Sloan: It’s been however many years since then — now do I wonder what I ever saw in Don? Of course. The guy’s greasier than an appetizer at that crappy bar we used to go to after work.

Maggie: What I always thought was weird was that Don walked into that lamp before he broke up with me. It was his apartment, you know? He put the light there. I think he purposefully tried to wake me up, so he could watch me cry.

Don: I was just sort of tired of it by then, you know? Like, once I wasn’t a cast member in the story, I didn’t think it was very interesting anymore.

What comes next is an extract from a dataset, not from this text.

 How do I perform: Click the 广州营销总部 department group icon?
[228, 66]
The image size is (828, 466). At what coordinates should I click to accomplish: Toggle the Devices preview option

I didn’t think it was going to drive Maggie to use her hair as a metaphor for her inner trauma.

Maggie: Don let me stay in his bed that night, and after I had my panic attack I dreamt about Jim and me on a balcony. I was twitching and hyperventilating just like that one Christmas, but this time instead of telling me how to breathe, he handed me a boxed set of Sex and the City DVDs. Then, as he walked away, he asked me to fact-check them.

Jim: The night Maggie and Don broke up? I was probably in Nashua watching Sex and the City in my hotel room. Watching it reminded me of Lisa.

Neal Sampat: Did I feel like Genoa and all the Maggie-Jim-Don drama overshadowed my success at getting into Occupy Wall Street on the ground floor? Maybe, but I was too busy with Shelly Wexler.

Jim: I remember calling Neal that night, but he didn’t pick up. He texted me a few seconds later: “At Occupy Wall Street rally. I think I’m in love,” and then he put one of those emoji of a hand with sparkles coming out of it.

Neal: An anthropology grad student who drinks Mud Coffee and puts me in my place? When you’re a member of the pajama people like I am, that’s sexier than Bigfoot. And did you see what she could do with her hands?

Will: What I remember most from the Genoa days was how uncomfortable that floor in the ACN hallway was.

MacKenzie: I didn’t know if Will was trying to look out for me, or if he finally remembered I owed him $100 from the time I blatantly stole it from him.

Maggie: Will sat there for hours, humming Rebecca Black the whole time.

Will: It was part of a new initiative I was working on — being protective without being overbearing, dignified without being righteous, priestly without being preachy.

MacKenzie: Nobody thought it could last all season.

Will: There were doubters. Whenever anyone asked whether the less-annoying me would stick around, I looked them in the eye and sang. “It better, it better, you bet.”

Author’s note: We spent months tracking down Jerry Dantana, who was until now thought to be sorting through drone rubble in the remote mountains of Pakistan. Instead, we found him in Canada, murmuring about drones with a redhead who identified himself only as “Brody.” Dantana declined to participate with this book.